4.1 Technical Advantages

Advanced Blockchain Technology: A high-TPS, low-latency, and low-Gas fee solution ensures stable platform operation even under high-concurrency scenarios.
Deep Integration of AI and IoT: AI-driven data analysis optimizes asset management and risk control, enhancing overall platform efficiency.
Seamless Hardware and On-Chain Integration: The application of self-developed IoT chips ensures data authenticity and security, while providing robust hardware-level support for asset digitization.

4.2 Technical Architecture

The system consists of three main components: Asset Trading Platform, DePIN Middleware, and DePIN Chip, each serving a critical role:

Asset Trading Platform: Manages the issuance, trading, and staking of RWA assets, offering an intuitive user interface and efficient asset management tools to ensure seamless user participation in asset circulation.
DePIN Middleware: Acts as a bridge between physical devices and the blockchain, guaranteeing data authenticity and transparency while enabling trustworthy on-chain and off-chain data interactions.
DePIN Chip: Ensures data security on IoT devices, supporting hardware-level encryption and blockchain integration, providing a foundational layer of security for asset digitization.

4.3 Asset Trading Platform

Function Overview

The platform is designed to handle the sale, purchase, and staking of assets bound to RWA, providing an intuitive user interface and efficient asset management tools for seamless user interaction.

Asset Issuance: Utilizing smart contracts to mint assets, enabling their binding to real-world assets (e.g., ownership or usage rights of devices).
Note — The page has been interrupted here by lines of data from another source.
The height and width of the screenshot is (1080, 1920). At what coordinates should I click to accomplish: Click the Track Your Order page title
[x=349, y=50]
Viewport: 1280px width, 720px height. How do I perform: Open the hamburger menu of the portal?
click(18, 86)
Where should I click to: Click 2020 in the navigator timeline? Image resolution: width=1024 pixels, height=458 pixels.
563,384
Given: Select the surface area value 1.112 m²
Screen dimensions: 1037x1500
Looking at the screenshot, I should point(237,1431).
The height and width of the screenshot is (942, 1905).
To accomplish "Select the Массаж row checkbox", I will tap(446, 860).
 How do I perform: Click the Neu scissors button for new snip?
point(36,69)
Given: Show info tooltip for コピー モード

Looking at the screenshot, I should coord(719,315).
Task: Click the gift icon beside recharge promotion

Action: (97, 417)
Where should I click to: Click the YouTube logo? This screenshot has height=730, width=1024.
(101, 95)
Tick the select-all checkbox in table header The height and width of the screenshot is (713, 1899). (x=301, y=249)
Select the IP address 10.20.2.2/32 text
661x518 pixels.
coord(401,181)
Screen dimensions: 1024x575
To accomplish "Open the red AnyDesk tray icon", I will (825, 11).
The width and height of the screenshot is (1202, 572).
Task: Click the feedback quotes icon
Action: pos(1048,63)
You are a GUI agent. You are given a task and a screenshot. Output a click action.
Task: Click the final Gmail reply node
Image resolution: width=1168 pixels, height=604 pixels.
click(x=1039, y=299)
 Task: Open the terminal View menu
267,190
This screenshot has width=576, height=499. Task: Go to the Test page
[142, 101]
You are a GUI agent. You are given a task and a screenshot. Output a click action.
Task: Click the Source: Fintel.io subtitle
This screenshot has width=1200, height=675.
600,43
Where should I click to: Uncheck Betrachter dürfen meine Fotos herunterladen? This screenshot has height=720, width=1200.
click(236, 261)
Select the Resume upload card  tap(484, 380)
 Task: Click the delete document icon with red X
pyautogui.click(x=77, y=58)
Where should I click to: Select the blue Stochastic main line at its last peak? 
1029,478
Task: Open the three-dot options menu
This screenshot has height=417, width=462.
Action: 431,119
This ensures on-chain proof of ownership and trustworthy circulationof assets.
Asset Trading: The platform integrates decentralized exchange (DEX) functionality, allowing tokenized RWAs to be freely traded. It supports various trading models, including auction-based, fixed-price, and P2P transactions, catering to different market needs.
Smart Contracts & Blockchain Records: Transactions are fully automated through smart contracts, ensuring seamless asset ownership transfers without intermediaries while maintaining RWA authenticity and regulatory compliance.
Staking Mechanism: Users can stake their assets into specialized staking contracts, earning rewards while increasing asset utilization.

Key Technologies

Smart Contracts: Enable automated minting, trading, and staking, ensuring on-chain binding and ownership transfer of RWAs.
Blockchain & DePIN: Securely record transaction data on a decentralized network, enhancing transparency, security, and asset credibility.
IPFS (InterPlanetary File System): Utilizes a distributed storage solution to ensure persistent transparency of device metadata and historical records, making asset information fully traceable.
Decentralized Trading Module: Integrates NFT marketplaces and DEX functionalities, supporting various trading mechanisms and cross-chain asset circulation, increasing transaction flexibility.
DeFi Mechanisms: Implements staking, liquidity mining, and other incentive models to encourage user participation, enhancing asset liquidity and market activity.

4.4 DePIN Middleware

Function Overview

The DePIN Middleware is responsible for integrating and managing decentralized physical infrastructure network (DePIN) devices (such as IoT devices and edge nodes). It facilitates data collection and on-chain recording, ensuring authenticity, transparency, and immutability. As a bridge between the physical world and blockchain, the middleware enables efficient resource allocation, data validation, and token incentive mechanisms, fostering trust and value circulation in IoT assets.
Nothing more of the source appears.